Une étude rétrospective descriptive sur une période de trois ans, entre janvier 2014 et décembre 2016 au sein du service de pédopsychiatrie du centre hospitalier national de Fann par le Pr Fall a permis de savoir que l’acceptation du diagnostic par les parents est difficile. La plupart évoquent déjà d’autres explications plus culturelles, religieuses ou mystiques à la pathologie de leur enfant. Une majorité d’entre eux n’est pas revenue en consultation et n’a pas donné suite à la proposition de soins en ambulatoire, certains refusant le diagnostic, d’autres souhaitant un internement ou estimant que le suivi nécessitait un engagement et du temps dont ils ne disposaient pas.

Il est donc essentiel de parler et d’insister sur l’importance d’améliorer le dépistage et la prise en charge précoce des enfants autistes. 

L’ONU appelle à faire progresser les droits des autistes

Dans un message, le chef de l’ONU a aussi souhaité « réaffirmer notre détermination à faire progresser leurs droits naturels ».

Il a noté que « malgré les progrès importants qui ont été accomplis, les personnes autistes continuent de se heurter à des obstacles sociaux et environnementaux qui les empêchent d’exercer pleinement leurs droits et leurs libertés fondamentales, notamment ceux qui sont énoncés dans la Convention relative aux droits des personnes handicapées et le Programme de développement durable à l’horizon 2030 ».

« Nous devons faire mieux – en promouvant l’éducation inclusive, l’égalité d’accès aux emplois, l’autodétermination et un environnement où chacune et chacun est respecté.
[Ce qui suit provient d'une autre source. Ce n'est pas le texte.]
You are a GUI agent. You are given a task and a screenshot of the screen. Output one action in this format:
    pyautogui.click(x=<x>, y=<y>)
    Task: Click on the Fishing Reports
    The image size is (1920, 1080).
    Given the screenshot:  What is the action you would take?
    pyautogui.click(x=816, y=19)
Et ce faisant, nous reconnaîtrons également le rôle des familles, des aidants et des réseaux de soutien », a-t-il ajouté.

« Aujourd’hui, comme chaque jour, apprécions à sa juste valeur la contribution active et diverse des personnes autistes à nos sociétés, et œuvrons avec ces personnes pour bâtir un monde inclusif et accessible à toutes et tous », a conclu le Secrétaire général de l’ONU.